Unfortunately, I have now experienced this first hand. Several years ago I purchased a MNH set of AAT 1957-59 definitives. All of the stamps seemed perfectly clean. Then about a year ago, I pulled out the folder in which they were stored. I was horrified to discover that my 2/3 stamp was playing host to a rather nasty fungus!


Hideous, right? So what happens now? Toss the stamp out as fast as possible and buy a new one to replace it (not always easy to buy a single from a definitive set)? Well, you certainly could, and such an act would be understandable. That growth is rather disturbing. But there is a solution. A solution that was revealed to me by a stamp buddy. It involves a very simple procedure. However, the procedure does have a drawback. If your stamp is mint, the gum will be removed, as the process requires soaking the offending stamp. Of course, there are many who may not wish to do this, and that''s fine. That's the beauty of this hobby.

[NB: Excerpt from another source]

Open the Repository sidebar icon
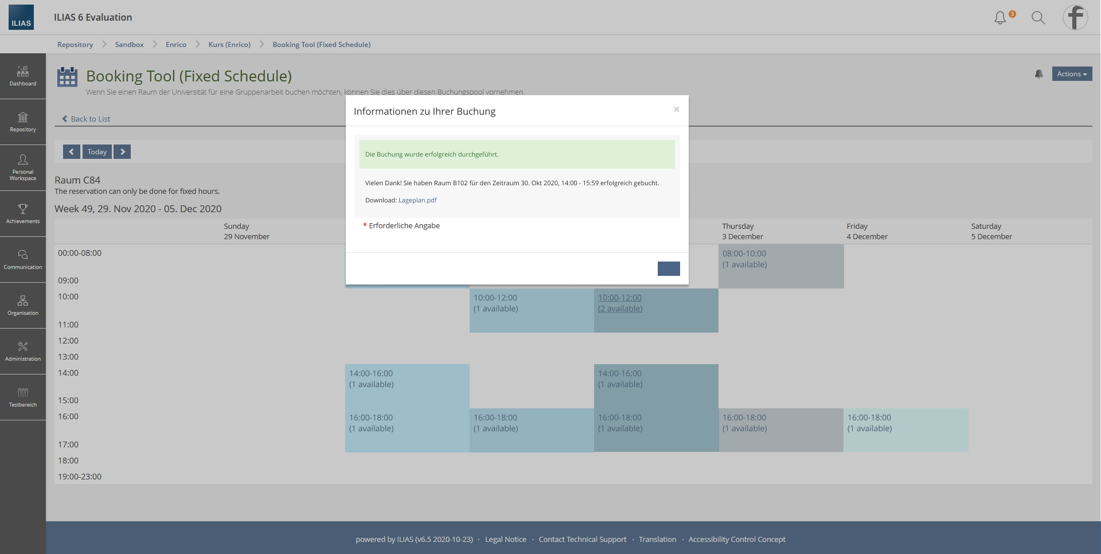1101x554 pixels. pos(23,122)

All decisions are our own, and we can do with our own collections as we see fit. But if you are one of those who doesn't care because you never intend to get rid of the stamp, and a lack of gum is not an issue, then the following process may be for you.

The key to the process that will kill the spores, and often remove the staining, is over-the-counter Peroxide. The strength you are looking for is 6%-9% solution Peroxide. Once you have acquired this, the process is simple.

Grab your peroxide and an opaque dish and something you can place on top of it. Place enough Peroxide - directly from the bottle - in the dish to allow the stamp to soak in it easily. Then drop the stamp into the Peroxide. Once you have done this place the cover over the bowl. It is absolutely vital that you cover the bowl straight away! The key to the success of this procedure is darkness. Depending on the size and/or intensity of the stain the process can take between 15 to 30 minutes. You must leave the cover over the bowl for the whole process. It is, however, a good idea to give the stamp a quick check every 5 or so minutes to see how it is going. Give it a swish in the Peroxide, then place the cover straight back on. Once you are satisfied with the results, remove the stamp from the Peroxide and give it a rinse in water to deactivate the Peroxide. Do not soak the stamp for any longer than 30 minutes.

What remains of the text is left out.